[Data excerpts]
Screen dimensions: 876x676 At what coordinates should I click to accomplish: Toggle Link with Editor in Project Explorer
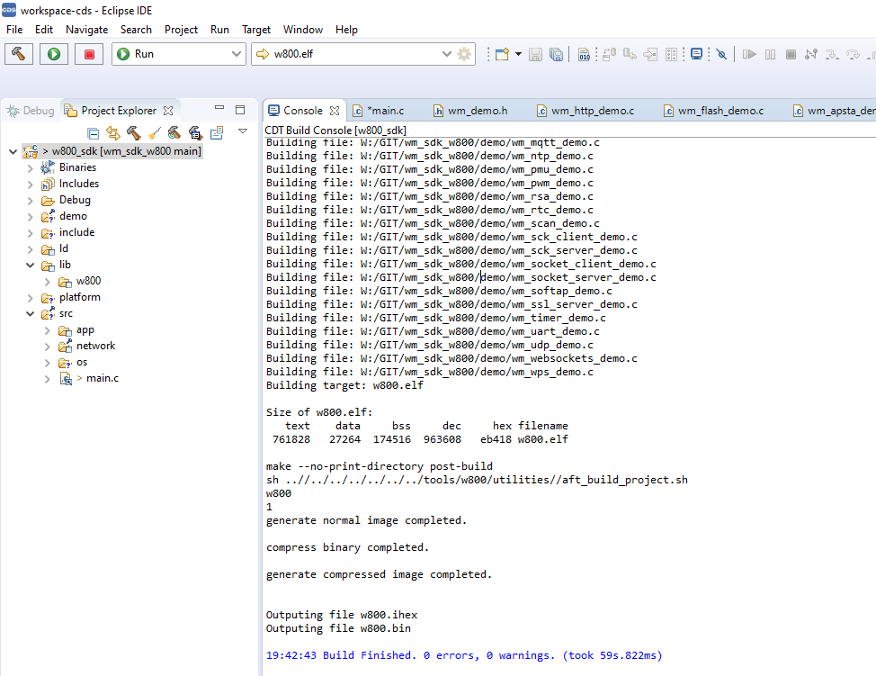113,129
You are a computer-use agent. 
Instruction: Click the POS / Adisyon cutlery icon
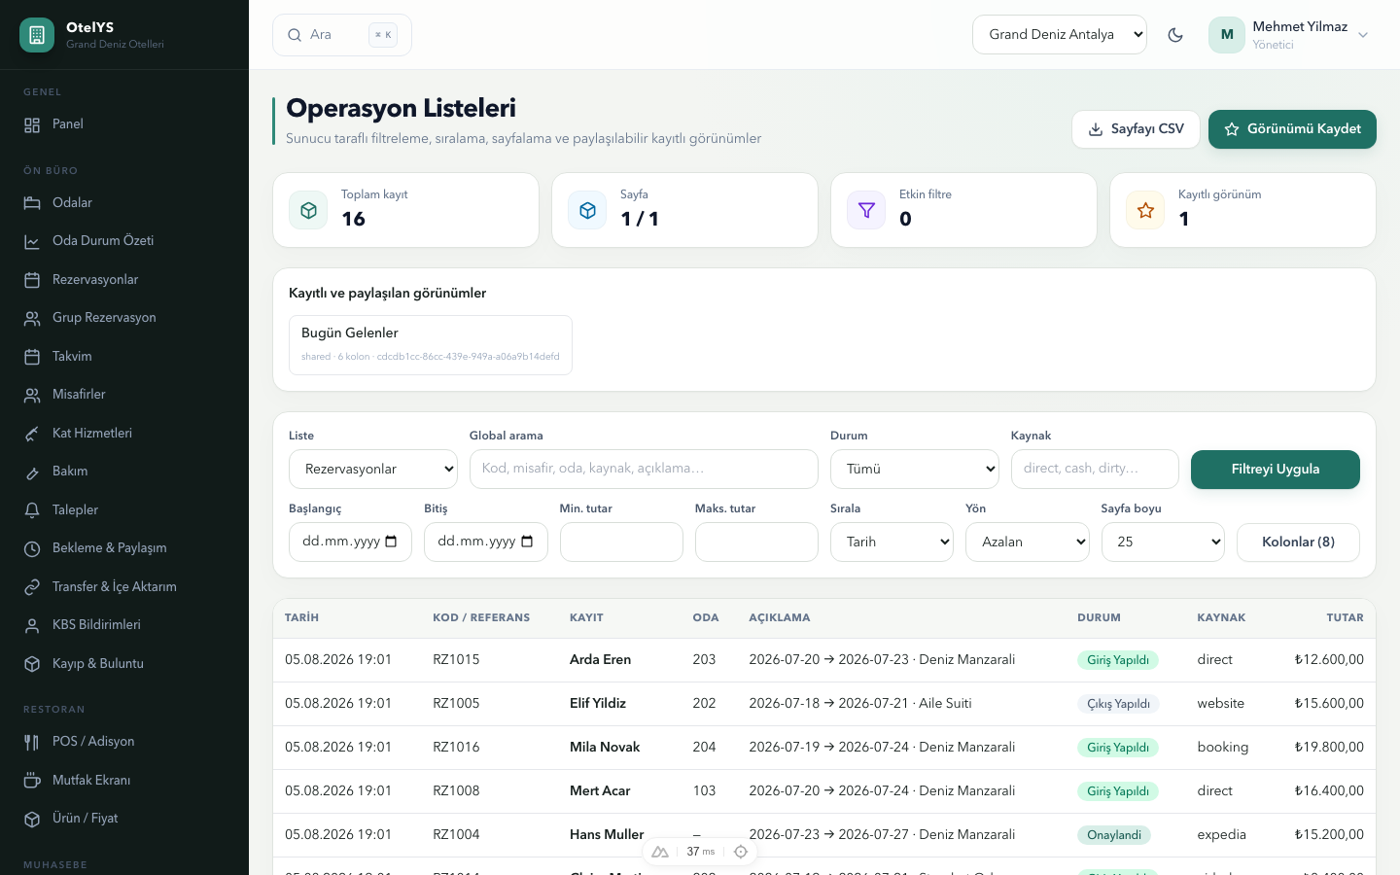point(32,742)
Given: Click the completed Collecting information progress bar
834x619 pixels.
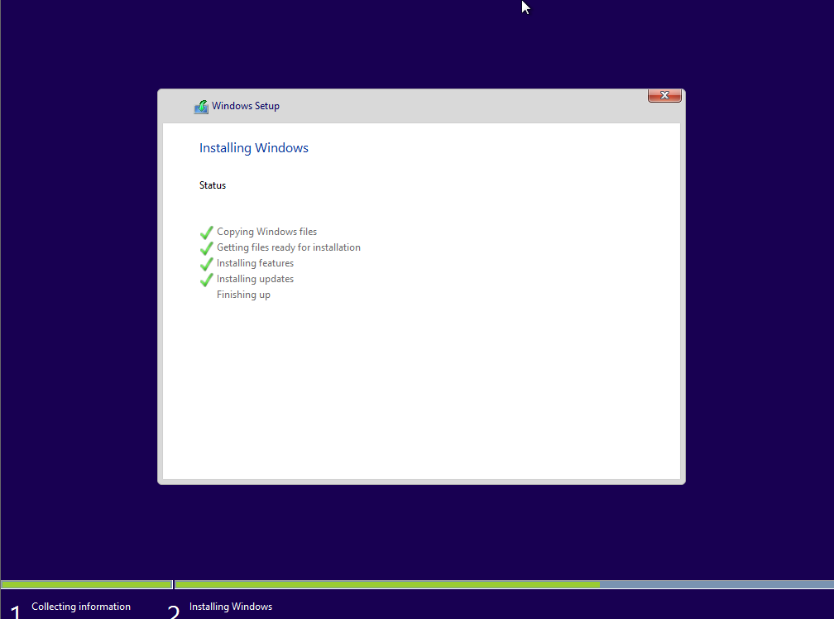Looking at the screenshot, I should coord(86,584).
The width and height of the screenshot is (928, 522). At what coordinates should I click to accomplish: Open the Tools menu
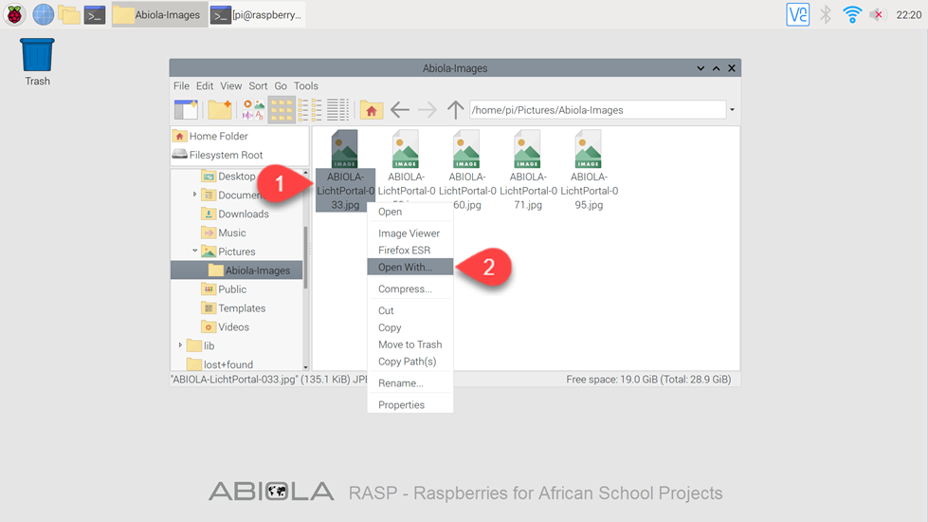(305, 85)
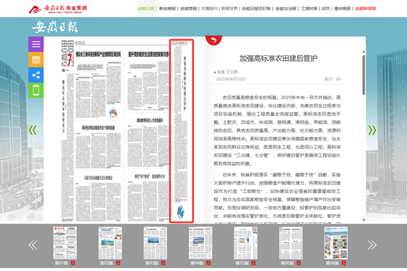Click the highlighted red-bordered article on the page
This screenshot has height=271, width=407.
[181, 130]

• WHAT TO DO
Once you find the line containing "You are a computer-use agent.", retype it and every line after it through the last line of the records above, exactly. Add nothing else, and leave out the pictures.

• PROBLEM SOLUTION
You are a computer-use agent. 
Instruction: Click the POS / Adisyon cutlery icon
point(32,742)
Given: Click the completed Collecting information progress bar
834x619 pixels.
Looking at the screenshot, I should coord(86,584).
The width and height of the screenshot is (928, 522). At what coordinates should I click to accomplish: Open the Tools menu
(305, 85)
Click the highlighted red-bordered article on the page
This screenshot has height=271, width=407.
[181, 130]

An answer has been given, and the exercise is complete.